Written problem:
Repeat the following text about assigning nullptr to a bool in full, word for word.

Supplied text:
★ ★ ★ ★ ★
I have a following snippet of code that assigned nullptr
to bool
type.
#include <iostream>
int main()
{
bool b = nullptr;
std::cout << b;
}
In clang 3.8.0 working fine. it's give an output 0
. Clang Demo
But g++ 5.4.0 give an error:
source_file.cpp: In function ‘int main()’:
source_file.cpp:5:18: error: converting to ‘bool’ from ‘std::nullptr_t’ requires direct-initialization [-fpermissive]
bool b = nullptr;
Which compiler is correct?
The nullptr keyword represents a null pointer value. Use a null pointer value to indicate that an object handle, interior pointer, or native pointer type does not point to an object. Use nullptr with either managed or native code.
2.4, new clause) 1 The type nullptr_t may be converted to bool or to a pointer type. The result is false or a null pointer value, respectively.
★ ★ ★ ★ ★
Data extract:
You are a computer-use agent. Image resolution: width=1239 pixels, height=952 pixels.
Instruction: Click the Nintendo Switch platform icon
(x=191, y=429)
★ ★ ★ ★ ★
Response to this task:
I have a following snippet of code that assigned nullptr
to bool
type.
#include <iostream>
int main()
{
bool b = nullptr;
std::cout << b;
}
In clang 3.8.0 working fine. it's give an output 0
. Clang Demo
But g++ 5.4.0 give an error:
source_file.cpp: In function ‘int main()’:
source_file.cpp:5:18: error: converting to ‘bool’ from ‘std::nullptr_t’ requires direct-initialization [-fpermissive]
bool b = nullptr;
Which compiler is correct?
The nullptr keyword represents a null pointer value. Use a null pointer value to indicate that an object handle, interior pointer, or native pointer type does not point to an object. Use nullptr with either managed or native code.
2.4, new clause) 1 The type nullptr_t may be converted to bool or to a pointer type. The result is false or a null pointer value, respectively.